Japan Leader Publicly Criticizes Obama Over Murder Linked To U.S. Military Contractor

Prime Minister Shinzo Abe criticized President Obama over a case involving an ex-Marine who allegedly strangled a Japanese woman.

Japan’s Prime Minister on Wednesday publicly criticized Barack Obama — while standing right next to the U.S. president — over the murder of a woman on Okinawa, which police allege was carried out by a Marine veteran who worked at the island's U.S. military base.

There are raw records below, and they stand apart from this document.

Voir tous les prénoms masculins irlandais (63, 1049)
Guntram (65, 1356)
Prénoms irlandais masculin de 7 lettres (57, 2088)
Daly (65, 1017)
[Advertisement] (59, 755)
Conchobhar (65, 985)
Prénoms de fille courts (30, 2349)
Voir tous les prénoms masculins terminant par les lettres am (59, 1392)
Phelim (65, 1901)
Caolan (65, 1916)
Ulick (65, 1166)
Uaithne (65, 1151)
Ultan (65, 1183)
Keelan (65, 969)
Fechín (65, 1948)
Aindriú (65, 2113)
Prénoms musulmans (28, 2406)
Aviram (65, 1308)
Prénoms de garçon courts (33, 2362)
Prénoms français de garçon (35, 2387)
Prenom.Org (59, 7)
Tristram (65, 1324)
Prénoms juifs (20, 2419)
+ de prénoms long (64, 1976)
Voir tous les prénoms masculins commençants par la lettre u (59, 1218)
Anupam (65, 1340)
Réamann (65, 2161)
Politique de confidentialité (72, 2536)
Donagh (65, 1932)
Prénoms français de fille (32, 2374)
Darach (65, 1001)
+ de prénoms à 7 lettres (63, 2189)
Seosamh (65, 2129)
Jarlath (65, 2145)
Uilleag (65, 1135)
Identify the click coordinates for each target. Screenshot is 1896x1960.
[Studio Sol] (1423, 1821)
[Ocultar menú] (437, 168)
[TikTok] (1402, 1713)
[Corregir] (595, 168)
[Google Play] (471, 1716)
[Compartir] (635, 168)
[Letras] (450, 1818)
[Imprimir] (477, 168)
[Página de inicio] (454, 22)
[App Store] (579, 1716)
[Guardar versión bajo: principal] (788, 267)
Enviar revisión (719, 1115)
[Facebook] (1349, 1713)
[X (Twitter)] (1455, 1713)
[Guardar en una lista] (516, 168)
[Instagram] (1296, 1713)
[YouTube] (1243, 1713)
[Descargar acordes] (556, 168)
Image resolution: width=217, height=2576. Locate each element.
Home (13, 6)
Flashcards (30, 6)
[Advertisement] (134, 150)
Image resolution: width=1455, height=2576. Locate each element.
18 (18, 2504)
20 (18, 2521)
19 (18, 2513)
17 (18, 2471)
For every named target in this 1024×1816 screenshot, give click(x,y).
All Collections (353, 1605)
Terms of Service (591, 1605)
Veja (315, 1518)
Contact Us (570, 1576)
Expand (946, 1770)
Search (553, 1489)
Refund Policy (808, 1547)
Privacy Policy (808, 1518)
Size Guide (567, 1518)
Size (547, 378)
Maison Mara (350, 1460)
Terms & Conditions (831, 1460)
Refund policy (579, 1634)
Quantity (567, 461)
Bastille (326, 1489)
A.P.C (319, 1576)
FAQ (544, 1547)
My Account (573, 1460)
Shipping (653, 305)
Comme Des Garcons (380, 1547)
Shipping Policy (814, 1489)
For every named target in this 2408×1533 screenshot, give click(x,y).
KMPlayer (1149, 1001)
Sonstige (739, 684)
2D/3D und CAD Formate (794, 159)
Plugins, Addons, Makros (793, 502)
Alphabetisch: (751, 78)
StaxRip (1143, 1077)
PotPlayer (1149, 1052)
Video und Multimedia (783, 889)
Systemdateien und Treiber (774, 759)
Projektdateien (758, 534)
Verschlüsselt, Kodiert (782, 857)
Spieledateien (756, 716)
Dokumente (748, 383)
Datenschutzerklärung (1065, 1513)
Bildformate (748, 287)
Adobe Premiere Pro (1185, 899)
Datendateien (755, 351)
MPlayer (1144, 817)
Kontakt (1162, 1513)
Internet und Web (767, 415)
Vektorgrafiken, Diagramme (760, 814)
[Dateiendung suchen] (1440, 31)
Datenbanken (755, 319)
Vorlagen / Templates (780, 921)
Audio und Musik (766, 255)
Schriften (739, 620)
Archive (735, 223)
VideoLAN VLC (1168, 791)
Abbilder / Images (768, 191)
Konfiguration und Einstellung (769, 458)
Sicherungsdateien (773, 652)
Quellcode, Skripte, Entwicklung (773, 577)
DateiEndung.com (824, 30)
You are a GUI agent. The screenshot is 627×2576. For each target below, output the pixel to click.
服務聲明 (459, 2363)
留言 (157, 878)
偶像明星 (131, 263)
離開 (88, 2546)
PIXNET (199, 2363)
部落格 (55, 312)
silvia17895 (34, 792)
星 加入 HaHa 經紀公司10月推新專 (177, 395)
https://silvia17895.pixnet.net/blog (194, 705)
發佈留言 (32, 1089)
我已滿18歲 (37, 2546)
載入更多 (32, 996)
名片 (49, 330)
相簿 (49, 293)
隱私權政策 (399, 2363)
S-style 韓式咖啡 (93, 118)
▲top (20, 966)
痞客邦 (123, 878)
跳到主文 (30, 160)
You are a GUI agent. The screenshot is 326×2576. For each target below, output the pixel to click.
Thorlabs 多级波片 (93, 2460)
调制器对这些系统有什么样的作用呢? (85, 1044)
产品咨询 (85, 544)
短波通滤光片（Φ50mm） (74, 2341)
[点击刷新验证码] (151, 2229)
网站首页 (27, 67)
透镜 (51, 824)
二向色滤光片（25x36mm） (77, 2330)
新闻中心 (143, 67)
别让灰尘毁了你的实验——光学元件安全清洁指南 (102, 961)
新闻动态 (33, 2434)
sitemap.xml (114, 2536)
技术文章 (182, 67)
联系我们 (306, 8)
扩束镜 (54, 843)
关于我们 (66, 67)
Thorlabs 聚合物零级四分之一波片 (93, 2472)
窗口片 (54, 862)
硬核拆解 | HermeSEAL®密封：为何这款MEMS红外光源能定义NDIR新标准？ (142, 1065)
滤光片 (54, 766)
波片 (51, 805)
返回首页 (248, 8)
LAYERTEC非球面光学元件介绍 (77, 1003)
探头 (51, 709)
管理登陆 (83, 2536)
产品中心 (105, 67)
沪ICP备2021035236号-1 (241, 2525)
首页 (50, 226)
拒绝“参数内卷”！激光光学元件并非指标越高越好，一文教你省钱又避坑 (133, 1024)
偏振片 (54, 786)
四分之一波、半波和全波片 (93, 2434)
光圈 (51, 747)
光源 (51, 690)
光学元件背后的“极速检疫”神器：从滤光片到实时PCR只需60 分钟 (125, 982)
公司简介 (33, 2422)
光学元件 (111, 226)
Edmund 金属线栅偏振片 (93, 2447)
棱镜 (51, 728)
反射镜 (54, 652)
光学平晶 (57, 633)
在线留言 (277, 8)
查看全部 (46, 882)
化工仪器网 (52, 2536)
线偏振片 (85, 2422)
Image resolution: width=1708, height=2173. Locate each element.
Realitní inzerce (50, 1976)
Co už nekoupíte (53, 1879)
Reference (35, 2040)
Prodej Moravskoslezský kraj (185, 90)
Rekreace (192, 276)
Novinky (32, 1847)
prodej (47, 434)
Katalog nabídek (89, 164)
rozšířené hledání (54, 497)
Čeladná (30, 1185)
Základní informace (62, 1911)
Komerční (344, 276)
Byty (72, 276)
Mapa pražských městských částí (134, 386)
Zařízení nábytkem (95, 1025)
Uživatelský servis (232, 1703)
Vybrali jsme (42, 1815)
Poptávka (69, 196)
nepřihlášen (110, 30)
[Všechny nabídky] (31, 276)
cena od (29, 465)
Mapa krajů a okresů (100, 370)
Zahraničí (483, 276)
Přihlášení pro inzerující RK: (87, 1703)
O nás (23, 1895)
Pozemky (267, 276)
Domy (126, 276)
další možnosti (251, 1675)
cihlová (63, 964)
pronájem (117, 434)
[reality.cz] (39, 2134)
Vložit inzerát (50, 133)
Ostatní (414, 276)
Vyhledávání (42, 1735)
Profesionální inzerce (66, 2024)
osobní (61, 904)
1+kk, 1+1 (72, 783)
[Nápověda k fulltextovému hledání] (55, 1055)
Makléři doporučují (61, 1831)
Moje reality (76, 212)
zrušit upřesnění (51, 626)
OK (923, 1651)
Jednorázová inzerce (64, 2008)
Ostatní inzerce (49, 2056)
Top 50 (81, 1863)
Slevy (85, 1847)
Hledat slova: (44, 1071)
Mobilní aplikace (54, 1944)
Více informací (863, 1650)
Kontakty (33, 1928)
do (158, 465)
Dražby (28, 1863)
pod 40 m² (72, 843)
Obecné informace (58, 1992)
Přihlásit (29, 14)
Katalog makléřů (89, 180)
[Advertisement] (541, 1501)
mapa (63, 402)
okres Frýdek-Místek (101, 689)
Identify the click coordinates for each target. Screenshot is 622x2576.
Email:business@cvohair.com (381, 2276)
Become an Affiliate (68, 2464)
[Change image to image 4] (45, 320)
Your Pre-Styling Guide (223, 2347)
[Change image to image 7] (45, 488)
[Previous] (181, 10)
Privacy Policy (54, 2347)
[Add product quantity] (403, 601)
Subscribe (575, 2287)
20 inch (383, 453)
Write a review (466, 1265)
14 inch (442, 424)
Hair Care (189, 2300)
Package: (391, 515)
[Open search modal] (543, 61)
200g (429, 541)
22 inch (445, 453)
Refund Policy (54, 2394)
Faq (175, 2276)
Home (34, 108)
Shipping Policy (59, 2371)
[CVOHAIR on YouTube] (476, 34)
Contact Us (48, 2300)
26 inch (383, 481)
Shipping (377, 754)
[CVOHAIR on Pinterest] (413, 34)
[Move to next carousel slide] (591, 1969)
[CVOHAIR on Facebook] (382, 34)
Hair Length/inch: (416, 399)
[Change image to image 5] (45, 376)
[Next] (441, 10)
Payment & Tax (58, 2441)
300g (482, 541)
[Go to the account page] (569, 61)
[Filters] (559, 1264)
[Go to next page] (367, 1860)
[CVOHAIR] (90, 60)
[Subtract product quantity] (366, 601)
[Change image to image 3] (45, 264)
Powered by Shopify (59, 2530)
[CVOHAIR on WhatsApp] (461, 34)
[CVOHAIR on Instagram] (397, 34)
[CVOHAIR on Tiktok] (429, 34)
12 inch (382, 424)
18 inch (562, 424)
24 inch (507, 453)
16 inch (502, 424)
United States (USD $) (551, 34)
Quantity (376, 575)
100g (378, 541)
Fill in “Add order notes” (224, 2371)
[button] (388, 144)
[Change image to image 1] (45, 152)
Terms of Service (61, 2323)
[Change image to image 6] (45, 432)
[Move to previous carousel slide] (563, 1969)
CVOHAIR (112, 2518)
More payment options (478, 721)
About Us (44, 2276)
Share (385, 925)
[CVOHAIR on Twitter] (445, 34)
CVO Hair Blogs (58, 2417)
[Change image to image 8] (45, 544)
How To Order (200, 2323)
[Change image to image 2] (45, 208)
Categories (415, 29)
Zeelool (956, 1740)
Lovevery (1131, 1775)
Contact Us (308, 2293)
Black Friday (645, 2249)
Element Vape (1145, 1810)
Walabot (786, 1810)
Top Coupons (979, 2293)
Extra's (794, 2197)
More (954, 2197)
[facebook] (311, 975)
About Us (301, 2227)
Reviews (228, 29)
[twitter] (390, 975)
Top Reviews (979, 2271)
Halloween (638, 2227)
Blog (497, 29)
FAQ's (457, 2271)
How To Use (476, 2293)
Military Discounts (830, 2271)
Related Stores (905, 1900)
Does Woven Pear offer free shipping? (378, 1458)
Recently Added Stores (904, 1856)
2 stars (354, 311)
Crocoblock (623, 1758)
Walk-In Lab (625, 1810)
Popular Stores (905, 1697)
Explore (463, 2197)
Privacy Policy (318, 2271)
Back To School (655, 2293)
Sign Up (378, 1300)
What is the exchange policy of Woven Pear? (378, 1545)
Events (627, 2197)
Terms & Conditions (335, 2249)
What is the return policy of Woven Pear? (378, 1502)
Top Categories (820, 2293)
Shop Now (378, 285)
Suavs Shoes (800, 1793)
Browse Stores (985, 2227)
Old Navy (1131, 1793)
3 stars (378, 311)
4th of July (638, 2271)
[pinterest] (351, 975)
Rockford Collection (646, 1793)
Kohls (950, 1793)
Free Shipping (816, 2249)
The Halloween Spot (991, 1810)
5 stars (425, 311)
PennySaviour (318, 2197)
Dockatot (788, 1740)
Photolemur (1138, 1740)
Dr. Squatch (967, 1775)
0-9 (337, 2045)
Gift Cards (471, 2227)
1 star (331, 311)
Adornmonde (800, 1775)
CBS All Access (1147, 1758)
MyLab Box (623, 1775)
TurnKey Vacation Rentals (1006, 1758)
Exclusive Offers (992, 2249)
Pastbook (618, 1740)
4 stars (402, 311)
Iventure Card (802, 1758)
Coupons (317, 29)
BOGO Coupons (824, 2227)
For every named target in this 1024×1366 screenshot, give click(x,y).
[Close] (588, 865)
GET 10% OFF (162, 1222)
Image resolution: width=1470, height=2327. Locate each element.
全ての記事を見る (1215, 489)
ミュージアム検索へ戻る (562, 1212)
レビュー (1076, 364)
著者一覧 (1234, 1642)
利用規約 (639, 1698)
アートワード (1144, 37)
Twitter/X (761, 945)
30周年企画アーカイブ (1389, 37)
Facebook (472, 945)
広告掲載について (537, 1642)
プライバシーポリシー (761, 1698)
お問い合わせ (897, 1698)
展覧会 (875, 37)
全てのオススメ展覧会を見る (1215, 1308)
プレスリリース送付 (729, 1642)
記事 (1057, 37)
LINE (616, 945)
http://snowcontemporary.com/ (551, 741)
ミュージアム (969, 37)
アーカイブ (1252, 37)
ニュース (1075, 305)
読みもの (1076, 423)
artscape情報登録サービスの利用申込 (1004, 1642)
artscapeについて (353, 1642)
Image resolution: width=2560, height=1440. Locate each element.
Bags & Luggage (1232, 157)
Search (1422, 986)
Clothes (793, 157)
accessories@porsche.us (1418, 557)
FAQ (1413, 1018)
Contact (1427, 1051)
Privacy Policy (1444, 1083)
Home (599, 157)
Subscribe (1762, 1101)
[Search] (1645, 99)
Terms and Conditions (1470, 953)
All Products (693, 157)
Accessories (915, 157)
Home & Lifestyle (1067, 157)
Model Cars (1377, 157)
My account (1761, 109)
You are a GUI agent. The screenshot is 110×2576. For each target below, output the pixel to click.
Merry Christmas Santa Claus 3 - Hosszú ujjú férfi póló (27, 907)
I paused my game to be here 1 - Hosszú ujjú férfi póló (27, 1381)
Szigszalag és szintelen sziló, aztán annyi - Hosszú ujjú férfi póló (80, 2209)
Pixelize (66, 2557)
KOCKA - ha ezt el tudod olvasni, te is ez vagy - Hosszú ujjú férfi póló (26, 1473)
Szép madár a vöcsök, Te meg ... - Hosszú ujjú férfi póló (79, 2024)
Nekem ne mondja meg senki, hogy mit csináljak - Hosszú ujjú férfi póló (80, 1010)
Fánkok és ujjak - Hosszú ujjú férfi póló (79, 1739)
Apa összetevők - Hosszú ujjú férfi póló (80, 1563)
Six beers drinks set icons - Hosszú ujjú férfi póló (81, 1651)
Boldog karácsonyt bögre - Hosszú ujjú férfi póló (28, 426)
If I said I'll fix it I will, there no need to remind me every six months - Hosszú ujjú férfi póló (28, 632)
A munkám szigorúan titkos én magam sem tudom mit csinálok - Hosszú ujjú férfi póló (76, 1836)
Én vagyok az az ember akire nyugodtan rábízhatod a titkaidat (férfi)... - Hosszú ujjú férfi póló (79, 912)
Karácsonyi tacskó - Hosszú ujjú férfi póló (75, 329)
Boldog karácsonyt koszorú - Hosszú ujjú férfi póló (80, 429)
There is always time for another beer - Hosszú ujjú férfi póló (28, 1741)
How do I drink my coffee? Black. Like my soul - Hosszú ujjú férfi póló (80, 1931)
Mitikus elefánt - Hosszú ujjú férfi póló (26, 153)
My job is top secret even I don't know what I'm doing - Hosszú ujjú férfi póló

Twenty-year-old Rina Shimabukuro went missing on April 28 on the Japanese island and her body was later found in a forest. Thirty-two-year-old Military contractor Kenneth Shinzato, formerly known as Kenneth Gadson, allegedly admitted to the crime and led police to the woman's body, according to the Washington Post.

The murder has once again ignited anti-American sentiment in the Japanese prefecture, which is home to a controversial U.S. military base.

After a private bilateral meeting between the two leaders following Obama's arrival in Tokyo on Wednesday, Prime Minister Shinzo Abe took the rare step of criticizing the U.S. president in front of the press.

“In the onset of our small group discussion, I have firmly lodged a protest against President Obama as the Japanese Prime Minister with regard to the most recent case in Okinawa,” he said.

“I feel profound resentment for this self-centered and despicable crime,” he added. “This case shocked the entire Japan.”

Abe expressed “strong indignation” and urged American forces to “take thorough measures to prevent the recurrence of such events,” according to the Associated Press.

"There is a tough and challenging road ahead of us as we seek to regain confidence which was lost in the most recent case," Abe said, according to CBS News.

Obama said during the press conference that he had extended his condolences and deepest regrets for the Okinawa crime.

He said the U.S. would continue to investigate, and added, “We consider it inexcusable and we are committed to do everything we can to prevent any crime of this sort.”

In March, an American tourist was arrested for allegedly raping a Japanese tourist in Okinawa. In 1995, three U.S. servicemen kidnapped and raped a school girl on the island, triggering huge protests.